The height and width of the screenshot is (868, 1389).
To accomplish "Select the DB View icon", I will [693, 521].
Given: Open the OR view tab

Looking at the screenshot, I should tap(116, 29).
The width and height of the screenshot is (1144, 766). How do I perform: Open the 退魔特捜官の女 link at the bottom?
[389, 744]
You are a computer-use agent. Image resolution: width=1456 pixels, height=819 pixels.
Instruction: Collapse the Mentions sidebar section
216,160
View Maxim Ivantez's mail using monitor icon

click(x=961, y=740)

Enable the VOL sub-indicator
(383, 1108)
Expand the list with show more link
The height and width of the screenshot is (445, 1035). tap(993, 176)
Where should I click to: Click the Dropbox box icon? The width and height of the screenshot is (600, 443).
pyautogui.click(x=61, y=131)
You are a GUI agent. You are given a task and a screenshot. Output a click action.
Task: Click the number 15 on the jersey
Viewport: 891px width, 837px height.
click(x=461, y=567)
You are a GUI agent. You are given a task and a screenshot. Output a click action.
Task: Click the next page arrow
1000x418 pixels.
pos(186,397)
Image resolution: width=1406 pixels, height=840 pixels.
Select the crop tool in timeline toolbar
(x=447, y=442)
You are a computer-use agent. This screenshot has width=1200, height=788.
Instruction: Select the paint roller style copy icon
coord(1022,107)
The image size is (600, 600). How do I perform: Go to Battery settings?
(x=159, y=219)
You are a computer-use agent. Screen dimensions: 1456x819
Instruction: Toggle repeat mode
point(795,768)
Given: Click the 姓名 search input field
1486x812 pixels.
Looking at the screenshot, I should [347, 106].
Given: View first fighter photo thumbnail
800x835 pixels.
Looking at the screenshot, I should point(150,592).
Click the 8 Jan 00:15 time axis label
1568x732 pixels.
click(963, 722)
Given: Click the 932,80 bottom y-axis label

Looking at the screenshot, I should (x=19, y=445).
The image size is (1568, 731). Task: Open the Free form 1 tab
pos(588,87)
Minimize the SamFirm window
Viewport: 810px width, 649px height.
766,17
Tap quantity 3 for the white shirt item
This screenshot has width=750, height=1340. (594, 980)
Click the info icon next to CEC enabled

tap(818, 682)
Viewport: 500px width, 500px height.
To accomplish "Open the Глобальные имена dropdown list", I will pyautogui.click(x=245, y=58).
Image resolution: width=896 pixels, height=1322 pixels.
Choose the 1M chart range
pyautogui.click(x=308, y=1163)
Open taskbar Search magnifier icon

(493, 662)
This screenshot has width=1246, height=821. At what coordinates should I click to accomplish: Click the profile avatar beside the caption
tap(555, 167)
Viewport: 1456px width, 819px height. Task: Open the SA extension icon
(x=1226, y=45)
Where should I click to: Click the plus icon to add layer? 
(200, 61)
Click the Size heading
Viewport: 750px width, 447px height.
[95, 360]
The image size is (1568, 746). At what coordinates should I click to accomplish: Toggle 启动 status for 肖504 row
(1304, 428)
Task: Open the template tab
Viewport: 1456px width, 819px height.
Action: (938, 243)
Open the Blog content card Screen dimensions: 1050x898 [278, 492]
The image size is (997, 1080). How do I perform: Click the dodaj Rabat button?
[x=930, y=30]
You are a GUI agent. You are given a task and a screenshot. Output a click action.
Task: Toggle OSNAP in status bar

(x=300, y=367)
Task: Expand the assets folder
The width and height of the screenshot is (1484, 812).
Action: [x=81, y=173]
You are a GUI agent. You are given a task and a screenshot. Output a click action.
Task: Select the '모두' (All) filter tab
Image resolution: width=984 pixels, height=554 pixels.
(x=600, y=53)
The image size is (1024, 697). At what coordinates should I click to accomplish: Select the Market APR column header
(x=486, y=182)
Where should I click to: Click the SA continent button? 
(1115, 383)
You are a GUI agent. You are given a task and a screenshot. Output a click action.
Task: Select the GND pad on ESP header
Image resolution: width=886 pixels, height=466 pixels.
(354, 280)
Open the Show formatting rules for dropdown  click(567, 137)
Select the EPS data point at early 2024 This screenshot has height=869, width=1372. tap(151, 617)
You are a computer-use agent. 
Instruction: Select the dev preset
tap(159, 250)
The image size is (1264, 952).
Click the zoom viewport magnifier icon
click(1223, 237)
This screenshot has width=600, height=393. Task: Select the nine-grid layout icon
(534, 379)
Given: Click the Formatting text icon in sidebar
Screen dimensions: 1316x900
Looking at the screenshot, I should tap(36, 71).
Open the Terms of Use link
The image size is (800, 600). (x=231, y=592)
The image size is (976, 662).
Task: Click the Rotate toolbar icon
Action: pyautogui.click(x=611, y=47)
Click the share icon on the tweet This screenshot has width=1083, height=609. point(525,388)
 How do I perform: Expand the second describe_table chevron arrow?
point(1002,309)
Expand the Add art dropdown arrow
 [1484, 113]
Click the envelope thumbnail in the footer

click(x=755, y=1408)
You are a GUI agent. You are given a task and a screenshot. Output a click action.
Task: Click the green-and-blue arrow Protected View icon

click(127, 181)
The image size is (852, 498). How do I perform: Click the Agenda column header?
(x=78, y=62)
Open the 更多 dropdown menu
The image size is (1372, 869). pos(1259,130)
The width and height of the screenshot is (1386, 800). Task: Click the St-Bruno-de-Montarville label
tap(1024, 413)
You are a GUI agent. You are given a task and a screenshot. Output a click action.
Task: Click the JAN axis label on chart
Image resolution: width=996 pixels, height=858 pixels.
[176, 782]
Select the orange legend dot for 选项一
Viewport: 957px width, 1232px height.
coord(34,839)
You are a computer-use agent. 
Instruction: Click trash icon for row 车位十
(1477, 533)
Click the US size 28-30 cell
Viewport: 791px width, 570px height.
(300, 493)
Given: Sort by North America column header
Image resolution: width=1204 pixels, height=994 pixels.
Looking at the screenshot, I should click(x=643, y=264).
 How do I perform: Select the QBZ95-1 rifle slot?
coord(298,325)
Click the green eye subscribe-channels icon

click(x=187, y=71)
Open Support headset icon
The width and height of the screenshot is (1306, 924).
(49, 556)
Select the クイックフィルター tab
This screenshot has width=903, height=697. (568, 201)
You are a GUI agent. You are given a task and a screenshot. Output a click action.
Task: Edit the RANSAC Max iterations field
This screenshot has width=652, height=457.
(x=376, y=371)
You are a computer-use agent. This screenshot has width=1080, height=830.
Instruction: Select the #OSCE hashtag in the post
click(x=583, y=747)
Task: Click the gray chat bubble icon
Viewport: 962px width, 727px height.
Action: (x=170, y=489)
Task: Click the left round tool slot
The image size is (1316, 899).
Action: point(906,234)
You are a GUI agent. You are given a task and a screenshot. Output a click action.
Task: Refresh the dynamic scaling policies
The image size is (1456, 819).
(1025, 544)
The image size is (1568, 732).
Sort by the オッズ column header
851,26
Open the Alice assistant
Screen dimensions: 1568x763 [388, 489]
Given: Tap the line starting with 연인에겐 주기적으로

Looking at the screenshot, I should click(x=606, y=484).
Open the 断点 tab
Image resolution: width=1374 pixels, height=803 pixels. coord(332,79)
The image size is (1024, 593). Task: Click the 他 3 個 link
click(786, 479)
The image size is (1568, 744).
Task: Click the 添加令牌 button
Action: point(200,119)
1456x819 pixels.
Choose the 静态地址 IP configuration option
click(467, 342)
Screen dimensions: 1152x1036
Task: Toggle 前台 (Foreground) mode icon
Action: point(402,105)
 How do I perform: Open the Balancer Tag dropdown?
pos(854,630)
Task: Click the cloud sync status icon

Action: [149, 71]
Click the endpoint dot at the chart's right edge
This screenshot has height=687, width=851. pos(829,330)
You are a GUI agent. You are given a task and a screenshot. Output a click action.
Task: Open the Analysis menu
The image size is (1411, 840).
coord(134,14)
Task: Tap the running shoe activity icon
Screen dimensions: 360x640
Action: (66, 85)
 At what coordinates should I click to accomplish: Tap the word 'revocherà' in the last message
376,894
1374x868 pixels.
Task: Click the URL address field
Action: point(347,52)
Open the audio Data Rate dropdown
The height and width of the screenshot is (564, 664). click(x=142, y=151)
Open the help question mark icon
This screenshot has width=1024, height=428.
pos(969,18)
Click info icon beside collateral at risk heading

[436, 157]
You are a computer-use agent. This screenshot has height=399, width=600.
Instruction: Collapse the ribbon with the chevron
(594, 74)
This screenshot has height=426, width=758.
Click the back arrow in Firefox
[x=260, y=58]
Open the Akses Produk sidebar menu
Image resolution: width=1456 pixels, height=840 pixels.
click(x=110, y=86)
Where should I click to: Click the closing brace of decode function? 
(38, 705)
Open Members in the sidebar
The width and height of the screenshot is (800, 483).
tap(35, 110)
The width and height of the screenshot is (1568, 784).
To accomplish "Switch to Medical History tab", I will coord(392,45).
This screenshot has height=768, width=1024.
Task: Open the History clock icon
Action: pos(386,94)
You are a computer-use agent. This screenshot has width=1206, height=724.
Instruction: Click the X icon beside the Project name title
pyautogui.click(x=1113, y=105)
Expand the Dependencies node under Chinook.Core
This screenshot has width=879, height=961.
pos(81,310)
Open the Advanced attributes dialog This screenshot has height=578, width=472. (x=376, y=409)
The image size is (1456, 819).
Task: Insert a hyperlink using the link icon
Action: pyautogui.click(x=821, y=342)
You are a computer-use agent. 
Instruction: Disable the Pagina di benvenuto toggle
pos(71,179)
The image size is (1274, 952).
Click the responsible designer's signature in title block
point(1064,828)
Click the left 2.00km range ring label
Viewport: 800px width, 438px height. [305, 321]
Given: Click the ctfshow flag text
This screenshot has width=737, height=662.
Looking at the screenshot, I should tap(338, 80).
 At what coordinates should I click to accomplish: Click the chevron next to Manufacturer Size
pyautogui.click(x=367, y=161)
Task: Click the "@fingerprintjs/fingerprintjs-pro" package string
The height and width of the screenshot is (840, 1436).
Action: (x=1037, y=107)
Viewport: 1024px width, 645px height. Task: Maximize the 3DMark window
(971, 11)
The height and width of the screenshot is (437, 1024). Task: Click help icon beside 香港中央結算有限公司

============

= What you have to do =
Lay out the part of the listing above starting at the line that contains "Click the share" and ending at the line that contains "(1477, 533)" as a JSON list of strings, one string per line. Include both end lines and leave out any blank lines.

= Correct output =
[
  "Click the share icon on the tweet This screenshot has width=1083, height=609. point(525,388)",
  " How do I perform: Expand the second describe_table chevron arrow?",
  "point(1002,309)",
  "Expand the Add art dropdown arrow",
  " [1484, 113]",
  "Click the envelope thumbnail in the footer",
  "click(x=755, y=1408)",
  "You are a GUI agent. You are given a task and a screenshot. Output a click action.",
  "Task: Click the green-and-blue arrow Protected View icon",
  "click(127, 181)",
  "The image size is (852, 498). How do I perform: Click the Agenda column header?",
  "(x=78, y=62)",
  "Open the 更多 dropdown menu",
  "The image size is (1372, 869). pos(1259,130)",
  "The width and height of the screenshot is (1386, 800). Task: Click the St-Bruno-de-Montarville label",
  "tap(1024, 413)",
  "You are a GUI agent. You are given a task and a screenshot. Output a click action.",
  "Task: Click the JAN axis label on chart",
  "Image resolution: width=996 pixels, height=858 pixels.",
  "[176, 782]",
  "Select the orange legend dot for 选项一",
  "Viewport: 957px width, 1232px height.",
  "coord(34,839)",
  "You are a computer-use agent. ",
  "Instruction: Click trash icon for row 车位十",
  "(1477, 533)"
]